## Written request
Return every line of the listing below that contains the word "link".

## Excerpted records
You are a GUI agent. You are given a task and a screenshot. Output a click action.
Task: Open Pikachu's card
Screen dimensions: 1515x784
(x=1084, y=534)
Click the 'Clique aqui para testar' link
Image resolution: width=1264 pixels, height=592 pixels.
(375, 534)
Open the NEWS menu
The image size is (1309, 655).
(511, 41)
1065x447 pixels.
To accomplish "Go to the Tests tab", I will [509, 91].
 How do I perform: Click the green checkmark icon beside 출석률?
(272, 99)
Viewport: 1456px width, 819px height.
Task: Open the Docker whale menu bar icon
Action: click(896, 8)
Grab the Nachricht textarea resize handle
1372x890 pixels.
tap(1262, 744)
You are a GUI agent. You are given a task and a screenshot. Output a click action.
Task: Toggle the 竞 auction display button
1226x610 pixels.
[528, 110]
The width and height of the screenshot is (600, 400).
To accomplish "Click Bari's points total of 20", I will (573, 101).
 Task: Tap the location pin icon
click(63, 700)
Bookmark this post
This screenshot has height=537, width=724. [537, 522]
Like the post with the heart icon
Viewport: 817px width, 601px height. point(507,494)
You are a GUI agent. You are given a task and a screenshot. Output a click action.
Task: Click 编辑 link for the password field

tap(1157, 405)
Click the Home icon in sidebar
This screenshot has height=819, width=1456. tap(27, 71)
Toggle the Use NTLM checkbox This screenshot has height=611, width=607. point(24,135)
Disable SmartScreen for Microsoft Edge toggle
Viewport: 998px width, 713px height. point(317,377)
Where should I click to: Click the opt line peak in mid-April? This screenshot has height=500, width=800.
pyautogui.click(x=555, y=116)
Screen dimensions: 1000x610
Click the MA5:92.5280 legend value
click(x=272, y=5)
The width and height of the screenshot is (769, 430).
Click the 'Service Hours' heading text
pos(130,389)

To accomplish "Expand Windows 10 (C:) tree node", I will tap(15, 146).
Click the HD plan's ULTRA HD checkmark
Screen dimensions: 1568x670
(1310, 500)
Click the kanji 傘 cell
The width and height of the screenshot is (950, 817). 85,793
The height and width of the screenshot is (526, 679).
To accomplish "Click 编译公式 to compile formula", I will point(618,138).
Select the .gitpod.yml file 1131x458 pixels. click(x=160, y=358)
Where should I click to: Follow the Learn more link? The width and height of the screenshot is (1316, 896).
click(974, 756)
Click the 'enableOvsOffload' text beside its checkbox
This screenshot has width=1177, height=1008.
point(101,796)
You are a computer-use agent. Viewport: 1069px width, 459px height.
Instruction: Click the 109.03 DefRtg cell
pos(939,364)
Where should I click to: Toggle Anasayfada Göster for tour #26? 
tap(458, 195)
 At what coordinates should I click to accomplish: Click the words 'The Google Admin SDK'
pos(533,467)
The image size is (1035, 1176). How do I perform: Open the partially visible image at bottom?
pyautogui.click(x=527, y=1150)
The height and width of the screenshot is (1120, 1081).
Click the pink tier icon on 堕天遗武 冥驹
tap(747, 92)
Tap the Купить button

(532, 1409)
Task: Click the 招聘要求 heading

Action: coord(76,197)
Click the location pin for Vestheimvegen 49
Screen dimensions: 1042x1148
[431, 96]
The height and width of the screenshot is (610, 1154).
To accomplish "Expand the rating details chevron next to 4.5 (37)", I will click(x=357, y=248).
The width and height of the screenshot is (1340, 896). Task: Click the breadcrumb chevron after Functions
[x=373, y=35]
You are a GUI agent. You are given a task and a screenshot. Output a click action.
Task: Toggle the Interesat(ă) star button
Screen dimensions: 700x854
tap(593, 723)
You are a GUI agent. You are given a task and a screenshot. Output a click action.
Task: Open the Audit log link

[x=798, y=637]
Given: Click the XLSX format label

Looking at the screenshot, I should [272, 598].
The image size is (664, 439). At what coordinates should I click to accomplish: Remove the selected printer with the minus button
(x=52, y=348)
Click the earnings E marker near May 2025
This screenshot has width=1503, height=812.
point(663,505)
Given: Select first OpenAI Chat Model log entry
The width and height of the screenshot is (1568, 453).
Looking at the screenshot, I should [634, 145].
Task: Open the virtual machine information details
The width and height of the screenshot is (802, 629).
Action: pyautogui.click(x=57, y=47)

## Answer in full
Click the 'Clique aqui para testar' link
Task: Click 编辑 link for the password field
Where should I click to: Follow the Learn more link? The width and height of the screenshot is (1316, 896).
Task: Open the Audit log link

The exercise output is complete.